## THE PROBLEM
Transcribe the line that contains "Where should I" and every line after it to the end of the records, exactly and nothing else. Skip the pictures.

Collected data:
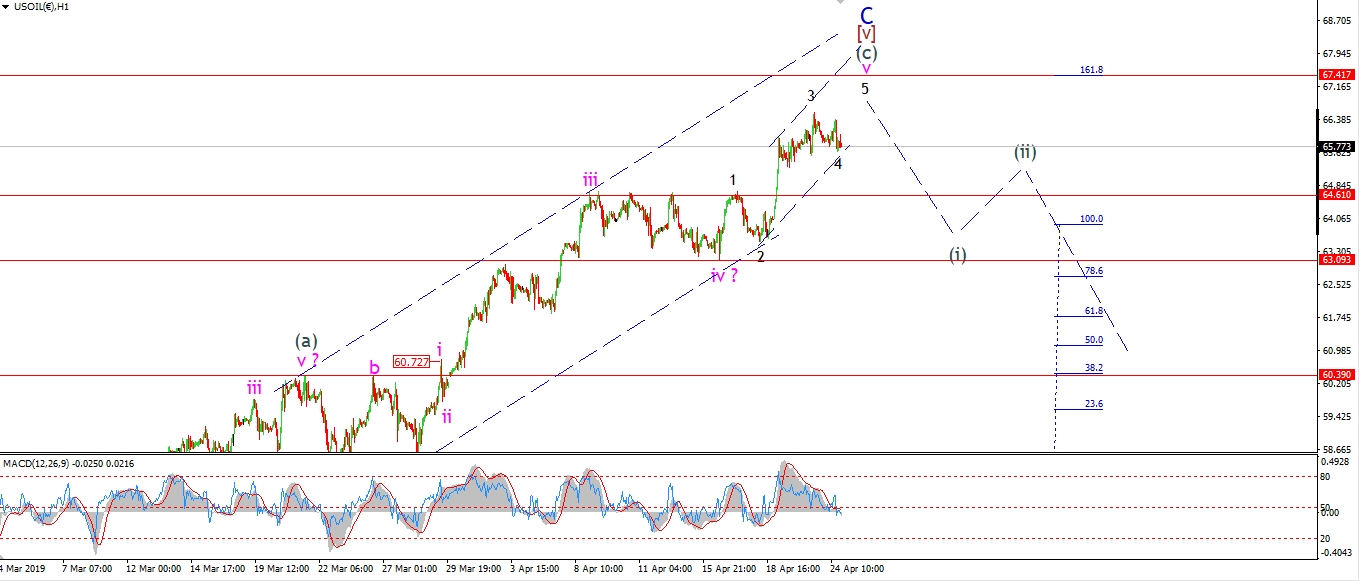Click the 61.8 Fibonacci retracement level
Image resolution: width=1360 pixels, height=582 pixels.
(x=1094, y=311)
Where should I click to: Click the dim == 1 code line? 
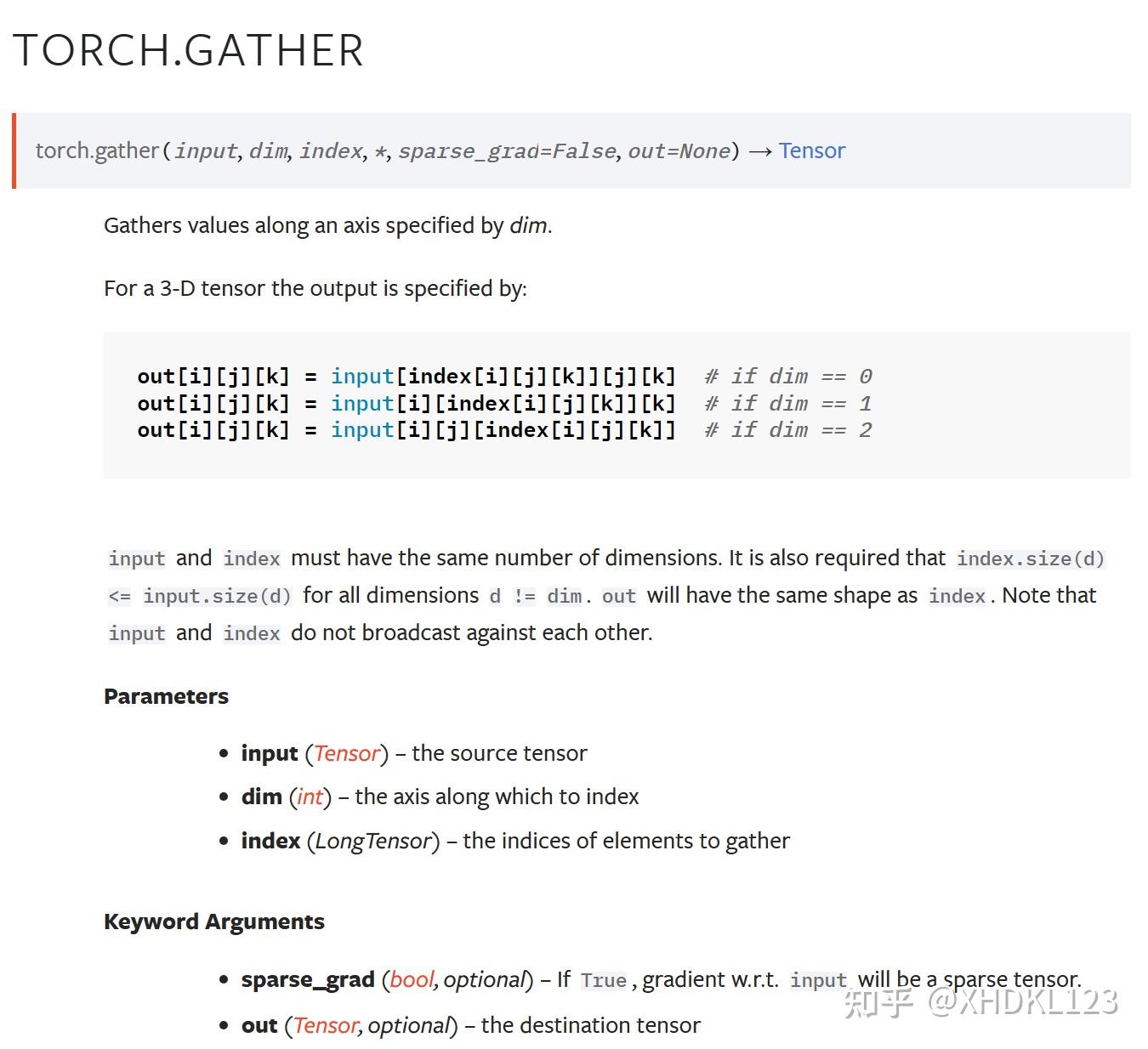(504, 403)
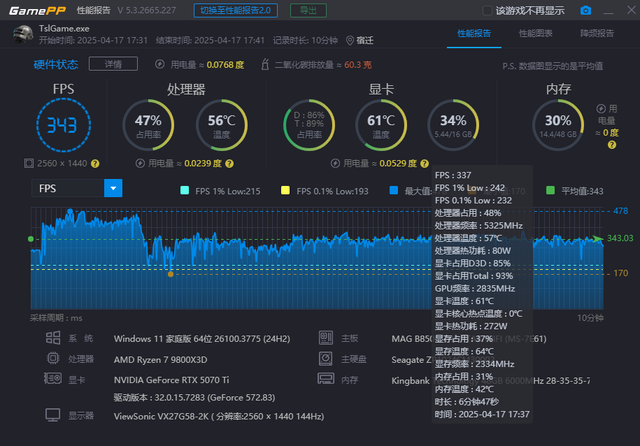Image resolution: width=640 pixels, height=446 pixels.
Task: Click the camera screenshot icon
Action: pos(585,11)
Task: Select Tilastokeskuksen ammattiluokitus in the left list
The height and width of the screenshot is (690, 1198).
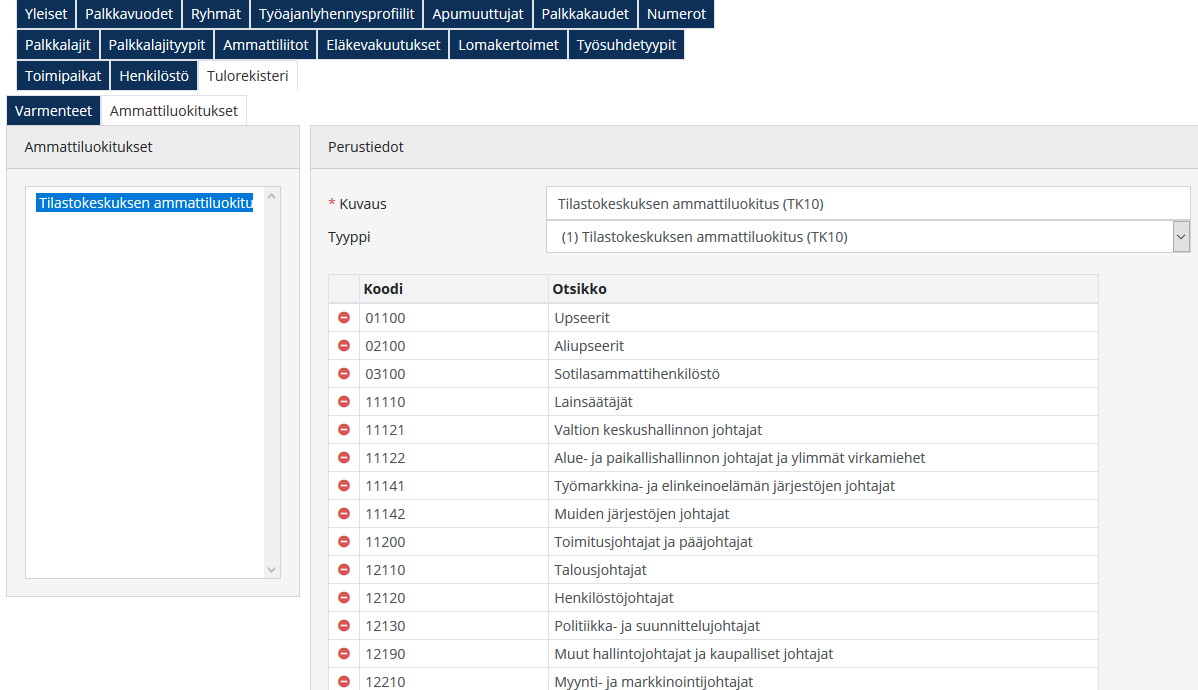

## YOUR RESPONSE
Where should I click to: Click the dim == 1 code line? 
(504, 403)
Image resolution: width=640 pixels, height=446 pixels.
Task: Click the camera screenshot icon
Action: pos(585,11)
Task: Select Tilastokeskuksen ammattiluokitus in the left list
The height and width of the screenshot is (690, 1198).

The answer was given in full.